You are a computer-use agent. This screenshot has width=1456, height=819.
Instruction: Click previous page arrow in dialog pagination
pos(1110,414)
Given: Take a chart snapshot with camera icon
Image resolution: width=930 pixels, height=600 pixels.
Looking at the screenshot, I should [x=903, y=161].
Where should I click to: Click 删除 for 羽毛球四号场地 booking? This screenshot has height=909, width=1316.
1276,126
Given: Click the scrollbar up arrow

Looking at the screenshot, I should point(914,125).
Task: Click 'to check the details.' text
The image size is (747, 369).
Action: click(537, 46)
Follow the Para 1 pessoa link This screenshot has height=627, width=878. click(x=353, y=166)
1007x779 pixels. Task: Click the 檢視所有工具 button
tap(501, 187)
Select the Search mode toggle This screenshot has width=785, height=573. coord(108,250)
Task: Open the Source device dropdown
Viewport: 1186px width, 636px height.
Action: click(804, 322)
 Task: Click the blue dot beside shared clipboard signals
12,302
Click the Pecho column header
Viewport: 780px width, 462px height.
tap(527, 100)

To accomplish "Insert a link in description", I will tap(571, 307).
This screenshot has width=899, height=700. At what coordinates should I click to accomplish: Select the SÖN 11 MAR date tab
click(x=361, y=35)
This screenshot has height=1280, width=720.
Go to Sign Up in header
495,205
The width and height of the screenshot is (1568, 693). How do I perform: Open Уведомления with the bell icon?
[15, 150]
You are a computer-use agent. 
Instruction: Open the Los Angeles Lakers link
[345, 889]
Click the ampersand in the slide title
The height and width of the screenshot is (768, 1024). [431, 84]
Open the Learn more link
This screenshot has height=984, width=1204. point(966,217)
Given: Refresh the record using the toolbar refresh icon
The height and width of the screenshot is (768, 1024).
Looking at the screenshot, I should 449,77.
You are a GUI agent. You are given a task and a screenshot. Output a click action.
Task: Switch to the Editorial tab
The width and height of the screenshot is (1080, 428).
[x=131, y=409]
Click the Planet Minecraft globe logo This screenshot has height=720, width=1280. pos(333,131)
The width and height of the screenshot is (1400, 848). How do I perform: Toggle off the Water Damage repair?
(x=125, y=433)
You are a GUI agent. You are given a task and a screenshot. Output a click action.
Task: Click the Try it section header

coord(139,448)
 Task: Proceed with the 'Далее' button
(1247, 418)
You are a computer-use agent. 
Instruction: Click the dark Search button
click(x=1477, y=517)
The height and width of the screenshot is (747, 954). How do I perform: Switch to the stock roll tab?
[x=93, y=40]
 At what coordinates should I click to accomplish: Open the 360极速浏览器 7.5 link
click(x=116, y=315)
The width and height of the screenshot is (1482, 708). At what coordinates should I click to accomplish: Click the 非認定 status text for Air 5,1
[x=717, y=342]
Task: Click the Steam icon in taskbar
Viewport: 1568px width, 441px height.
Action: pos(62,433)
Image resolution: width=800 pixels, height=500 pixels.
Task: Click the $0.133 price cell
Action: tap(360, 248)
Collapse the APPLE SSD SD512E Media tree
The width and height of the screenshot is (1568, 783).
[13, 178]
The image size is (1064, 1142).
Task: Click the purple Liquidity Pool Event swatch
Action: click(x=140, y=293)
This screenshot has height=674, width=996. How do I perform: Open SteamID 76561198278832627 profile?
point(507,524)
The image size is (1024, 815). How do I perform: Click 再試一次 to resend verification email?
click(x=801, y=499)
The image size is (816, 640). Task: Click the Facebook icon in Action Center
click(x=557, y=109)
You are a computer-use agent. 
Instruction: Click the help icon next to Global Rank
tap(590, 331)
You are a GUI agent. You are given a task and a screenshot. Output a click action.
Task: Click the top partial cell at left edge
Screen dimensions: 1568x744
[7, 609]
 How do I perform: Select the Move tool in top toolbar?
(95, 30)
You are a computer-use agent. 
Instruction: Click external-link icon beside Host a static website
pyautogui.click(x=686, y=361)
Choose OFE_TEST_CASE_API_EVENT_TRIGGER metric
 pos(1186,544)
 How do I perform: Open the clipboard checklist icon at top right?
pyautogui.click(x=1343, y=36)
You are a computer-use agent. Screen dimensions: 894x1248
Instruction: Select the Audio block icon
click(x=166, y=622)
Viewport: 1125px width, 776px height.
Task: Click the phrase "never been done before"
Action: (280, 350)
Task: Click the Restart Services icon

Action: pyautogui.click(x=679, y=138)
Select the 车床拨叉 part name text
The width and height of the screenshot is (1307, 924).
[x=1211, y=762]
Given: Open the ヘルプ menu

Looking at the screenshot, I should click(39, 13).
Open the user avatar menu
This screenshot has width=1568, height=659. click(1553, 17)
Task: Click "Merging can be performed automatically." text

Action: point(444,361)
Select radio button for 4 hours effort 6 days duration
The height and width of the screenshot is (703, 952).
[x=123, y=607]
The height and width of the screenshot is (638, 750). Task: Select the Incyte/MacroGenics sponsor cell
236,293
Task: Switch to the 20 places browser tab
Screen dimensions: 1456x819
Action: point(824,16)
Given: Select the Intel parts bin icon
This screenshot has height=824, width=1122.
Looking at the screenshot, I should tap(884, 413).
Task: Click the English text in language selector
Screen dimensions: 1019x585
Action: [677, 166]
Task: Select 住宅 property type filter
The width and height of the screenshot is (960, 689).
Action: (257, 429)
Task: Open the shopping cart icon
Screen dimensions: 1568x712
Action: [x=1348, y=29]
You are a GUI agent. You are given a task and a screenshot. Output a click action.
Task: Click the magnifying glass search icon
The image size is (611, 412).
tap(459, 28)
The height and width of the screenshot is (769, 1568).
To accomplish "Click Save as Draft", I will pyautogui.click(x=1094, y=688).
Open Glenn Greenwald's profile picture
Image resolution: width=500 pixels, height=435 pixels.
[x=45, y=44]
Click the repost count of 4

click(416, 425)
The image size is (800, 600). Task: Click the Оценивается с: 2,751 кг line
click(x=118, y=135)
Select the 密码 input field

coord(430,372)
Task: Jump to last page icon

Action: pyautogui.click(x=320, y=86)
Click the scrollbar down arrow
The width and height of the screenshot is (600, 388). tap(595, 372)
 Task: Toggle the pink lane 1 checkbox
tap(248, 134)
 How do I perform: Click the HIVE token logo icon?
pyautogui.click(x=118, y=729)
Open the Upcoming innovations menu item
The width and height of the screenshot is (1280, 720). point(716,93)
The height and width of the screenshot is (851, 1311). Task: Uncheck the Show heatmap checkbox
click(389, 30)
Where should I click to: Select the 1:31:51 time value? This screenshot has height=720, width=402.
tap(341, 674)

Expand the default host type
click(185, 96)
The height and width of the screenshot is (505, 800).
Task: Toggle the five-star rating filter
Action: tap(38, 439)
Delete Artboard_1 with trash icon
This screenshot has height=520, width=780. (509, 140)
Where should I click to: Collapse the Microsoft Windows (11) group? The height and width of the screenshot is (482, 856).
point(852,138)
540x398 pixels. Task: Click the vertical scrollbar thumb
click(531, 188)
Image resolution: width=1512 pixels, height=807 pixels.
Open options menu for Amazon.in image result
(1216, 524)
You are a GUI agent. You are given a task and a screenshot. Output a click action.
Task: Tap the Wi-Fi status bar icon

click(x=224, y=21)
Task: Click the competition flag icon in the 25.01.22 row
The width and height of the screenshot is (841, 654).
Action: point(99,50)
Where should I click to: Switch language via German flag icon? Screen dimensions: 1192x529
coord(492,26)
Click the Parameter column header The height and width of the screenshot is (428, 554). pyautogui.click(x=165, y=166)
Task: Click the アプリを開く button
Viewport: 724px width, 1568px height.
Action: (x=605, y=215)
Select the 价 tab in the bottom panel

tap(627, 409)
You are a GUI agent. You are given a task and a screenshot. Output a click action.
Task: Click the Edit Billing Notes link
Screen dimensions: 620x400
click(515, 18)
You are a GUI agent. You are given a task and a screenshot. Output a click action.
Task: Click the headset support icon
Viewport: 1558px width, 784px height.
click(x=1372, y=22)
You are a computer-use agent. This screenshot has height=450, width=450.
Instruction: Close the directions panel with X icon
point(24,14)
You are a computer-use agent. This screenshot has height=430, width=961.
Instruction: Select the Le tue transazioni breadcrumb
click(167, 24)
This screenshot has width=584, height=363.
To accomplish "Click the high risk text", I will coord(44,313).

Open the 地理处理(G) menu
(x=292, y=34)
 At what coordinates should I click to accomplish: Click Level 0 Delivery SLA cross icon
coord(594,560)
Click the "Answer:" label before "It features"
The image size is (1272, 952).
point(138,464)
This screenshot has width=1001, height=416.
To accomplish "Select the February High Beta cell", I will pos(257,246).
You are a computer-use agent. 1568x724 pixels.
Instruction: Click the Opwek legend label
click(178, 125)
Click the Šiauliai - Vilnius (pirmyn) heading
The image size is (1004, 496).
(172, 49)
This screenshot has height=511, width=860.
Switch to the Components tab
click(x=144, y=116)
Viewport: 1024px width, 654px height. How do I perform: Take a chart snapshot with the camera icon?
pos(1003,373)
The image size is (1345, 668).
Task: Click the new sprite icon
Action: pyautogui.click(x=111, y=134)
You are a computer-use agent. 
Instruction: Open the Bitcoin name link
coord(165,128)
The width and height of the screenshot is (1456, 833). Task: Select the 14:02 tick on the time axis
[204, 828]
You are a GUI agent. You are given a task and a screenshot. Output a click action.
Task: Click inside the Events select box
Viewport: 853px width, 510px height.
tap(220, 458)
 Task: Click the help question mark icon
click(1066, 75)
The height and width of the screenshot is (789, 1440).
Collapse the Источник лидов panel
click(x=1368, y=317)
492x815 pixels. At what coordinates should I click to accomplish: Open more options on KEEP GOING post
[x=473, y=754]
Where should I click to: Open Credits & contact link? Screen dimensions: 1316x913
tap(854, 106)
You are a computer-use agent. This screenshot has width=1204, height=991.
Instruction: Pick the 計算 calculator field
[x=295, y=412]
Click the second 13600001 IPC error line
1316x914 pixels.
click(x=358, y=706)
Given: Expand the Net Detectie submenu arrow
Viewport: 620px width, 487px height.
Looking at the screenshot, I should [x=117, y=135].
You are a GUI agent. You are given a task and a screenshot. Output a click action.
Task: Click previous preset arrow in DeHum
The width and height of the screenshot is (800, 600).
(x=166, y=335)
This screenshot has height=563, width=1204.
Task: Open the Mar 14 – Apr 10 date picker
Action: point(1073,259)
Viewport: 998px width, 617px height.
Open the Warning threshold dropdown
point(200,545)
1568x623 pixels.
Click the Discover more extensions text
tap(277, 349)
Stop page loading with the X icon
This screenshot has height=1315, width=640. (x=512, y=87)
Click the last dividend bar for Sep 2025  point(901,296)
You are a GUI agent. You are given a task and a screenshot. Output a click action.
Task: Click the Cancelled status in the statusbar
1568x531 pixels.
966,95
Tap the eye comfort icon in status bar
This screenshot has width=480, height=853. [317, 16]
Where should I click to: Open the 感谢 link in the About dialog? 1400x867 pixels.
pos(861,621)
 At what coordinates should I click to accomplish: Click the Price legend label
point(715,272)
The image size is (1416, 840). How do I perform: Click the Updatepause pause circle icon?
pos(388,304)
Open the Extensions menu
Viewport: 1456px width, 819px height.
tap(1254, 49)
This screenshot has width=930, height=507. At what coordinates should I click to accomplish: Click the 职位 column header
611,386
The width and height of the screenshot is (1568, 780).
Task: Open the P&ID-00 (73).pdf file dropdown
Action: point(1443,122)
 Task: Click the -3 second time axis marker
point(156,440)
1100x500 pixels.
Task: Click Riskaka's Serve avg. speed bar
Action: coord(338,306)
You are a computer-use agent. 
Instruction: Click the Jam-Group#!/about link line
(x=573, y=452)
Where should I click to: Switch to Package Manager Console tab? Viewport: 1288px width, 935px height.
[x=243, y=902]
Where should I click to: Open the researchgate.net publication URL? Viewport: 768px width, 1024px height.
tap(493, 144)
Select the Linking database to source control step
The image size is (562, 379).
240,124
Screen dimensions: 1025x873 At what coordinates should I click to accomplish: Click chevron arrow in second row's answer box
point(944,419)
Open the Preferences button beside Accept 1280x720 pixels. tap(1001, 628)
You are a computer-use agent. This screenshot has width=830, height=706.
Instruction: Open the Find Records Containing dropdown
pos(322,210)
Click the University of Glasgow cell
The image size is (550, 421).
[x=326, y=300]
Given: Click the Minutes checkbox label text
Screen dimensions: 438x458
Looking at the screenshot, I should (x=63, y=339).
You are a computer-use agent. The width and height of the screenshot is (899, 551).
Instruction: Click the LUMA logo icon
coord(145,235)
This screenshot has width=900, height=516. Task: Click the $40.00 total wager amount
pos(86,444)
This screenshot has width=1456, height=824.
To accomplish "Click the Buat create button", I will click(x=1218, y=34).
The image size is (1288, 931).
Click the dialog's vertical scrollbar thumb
- - - -
> Your goal:
Print the data again without changes, starting at the line that contains "This screenshot has width=930, height=507." and continuing through the end of the data.

> Solved exercise:
This screenshot has width=930, height=507. At what coordinates should I click to accomplish: Click the 职位 column header
611,386
The width and height of the screenshot is (1568, 780).
Task: Open the P&ID-00 (73).pdf file dropdown
Action: point(1443,122)
 Task: Click the -3 second time axis marker
point(156,440)
1100x500 pixels.
Task: Click Riskaka's Serve avg. speed bar
Action: coord(338,306)
You are a computer-use agent. 
Instruction: Click the Jam-Group#!/about link line
(x=573, y=452)
Where should I click to: Switch to Package Manager Console tab? Viewport: 1288px width, 935px height.
[x=243, y=902]
Where should I click to: Open the researchgate.net publication URL? Viewport: 768px width, 1024px height.
tap(493, 144)
Select the Linking database to source control step
The image size is (562, 379).
240,124
Screen dimensions: 1025x873 At what coordinates should I click to accomplish: Click chevron arrow in second row's answer box
point(944,419)
Open the Preferences button beside Accept 1280x720 pixels. tap(1001, 628)
You are a computer-use agent. This screenshot has width=830, height=706.
Instruction: Open the Find Records Containing dropdown
pos(322,210)
Click the University of Glasgow cell
The image size is (550, 421).
[x=326, y=300]
Given: Click the Minutes checkbox label text
Screen dimensions: 438x458
Looking at the screenshot, I should (x=63, y=339).
You are a computer-use agent. The width and height of the screenshot is (899, 551).
Instruction: Click the LUMA logo icon
coord(145,235)
This screenshot has width=900, height=516. Task: Click the $40.00 total wager amount
pos(86,444)
This screenshot has width=1456, height=824.
To accomplish "Click the Buat create button", I will click(x=1218, y=34).
The image size is (1288, 931).
Click the dialog's vertical scrollbar thumb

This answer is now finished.